** Given entries **
——

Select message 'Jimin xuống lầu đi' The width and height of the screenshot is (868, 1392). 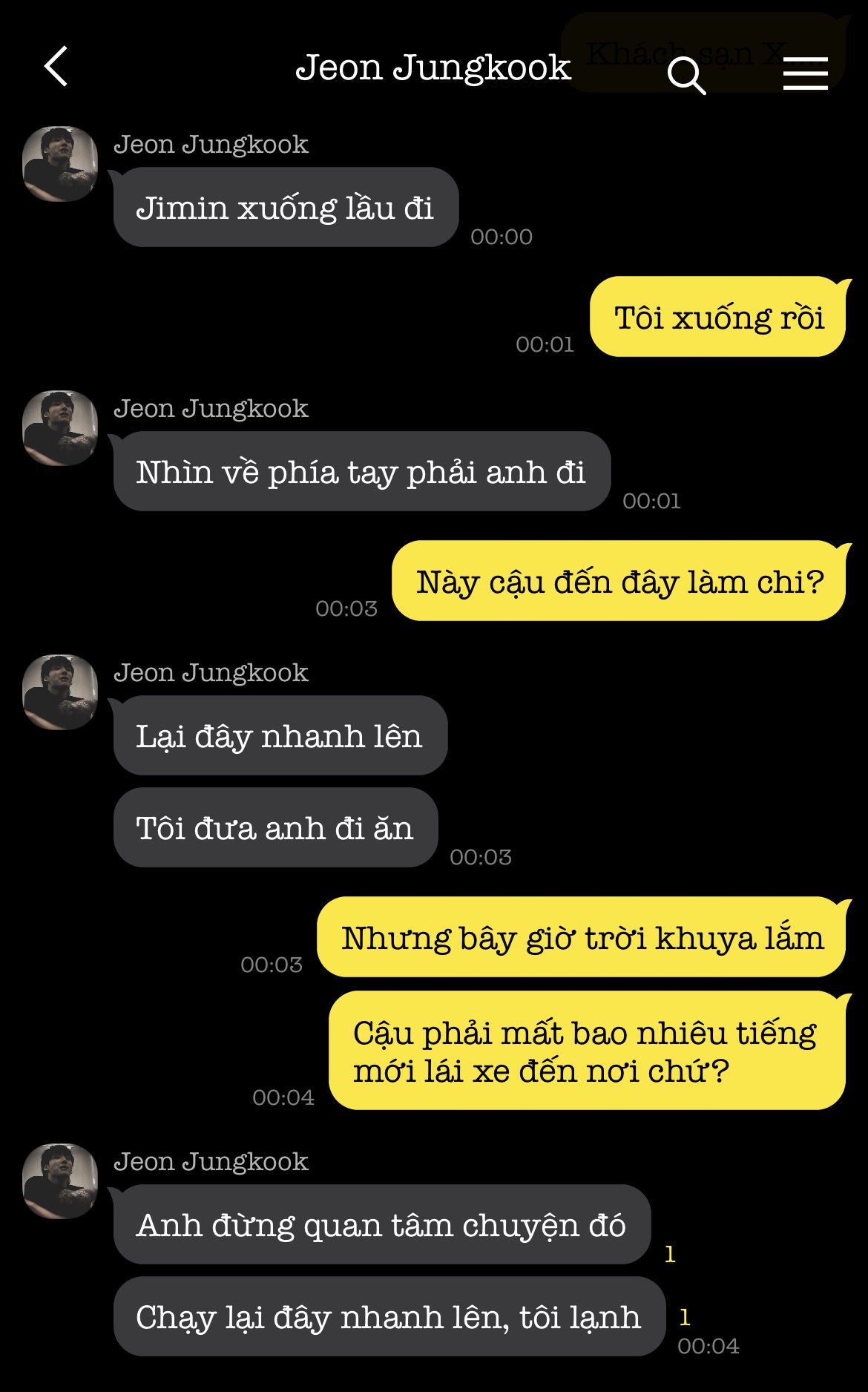[x=286, y=207]
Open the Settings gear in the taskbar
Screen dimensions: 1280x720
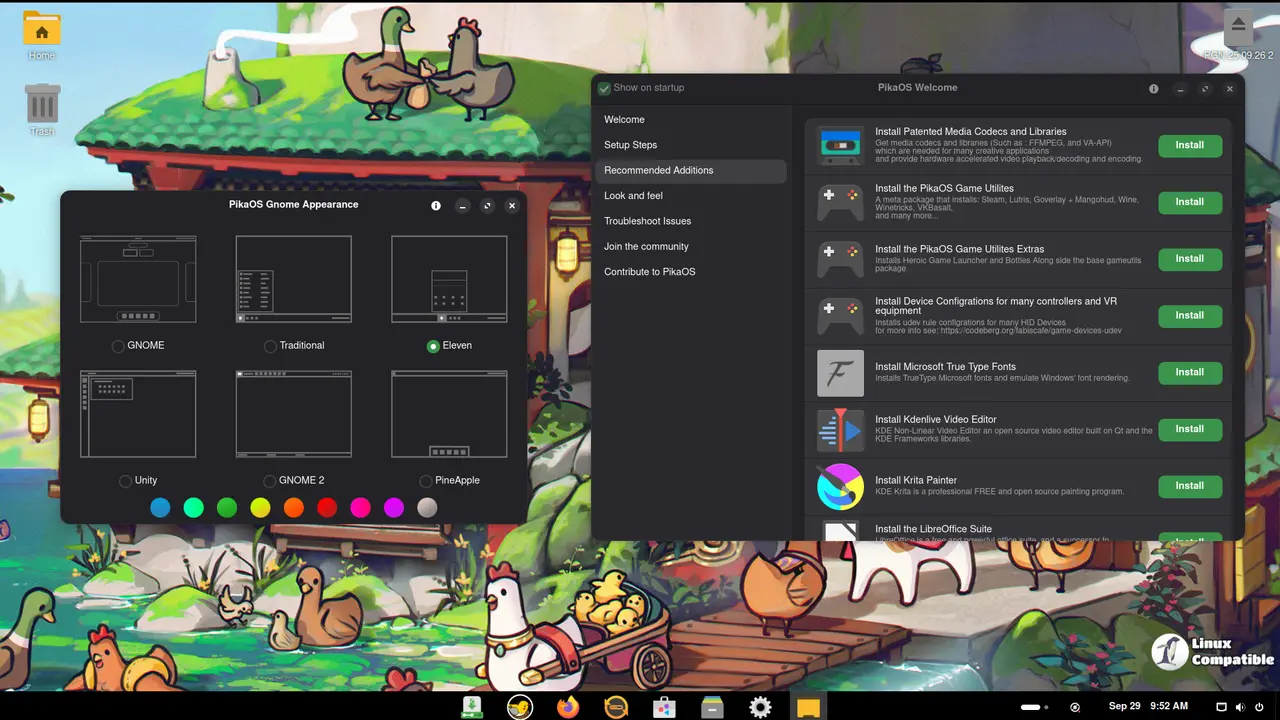760,708
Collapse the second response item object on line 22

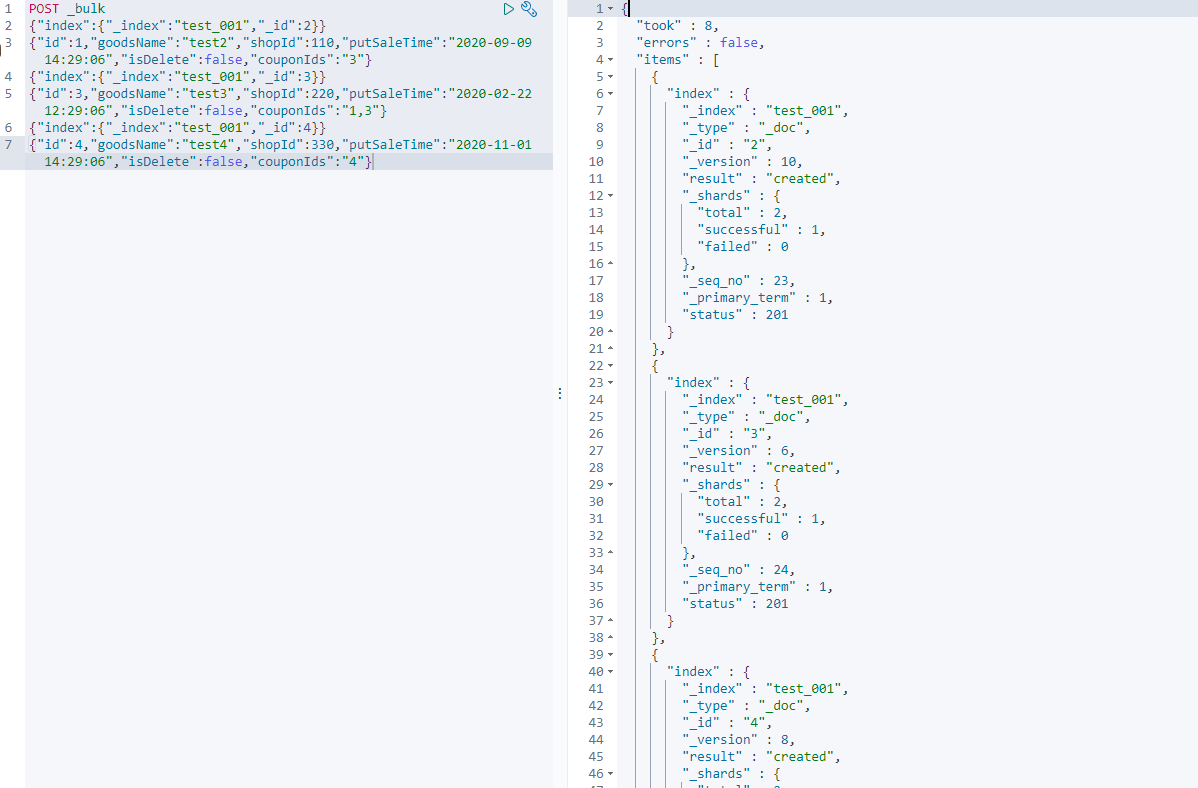tap(609, 364)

——

** Exercise instructions **
What is needed here is an exact copy of the lines from the line containing "Collapse the second" through the end of the records, with every picture left out.

** Your response **
Collapse the second response item object on line 22

tap(609, 364)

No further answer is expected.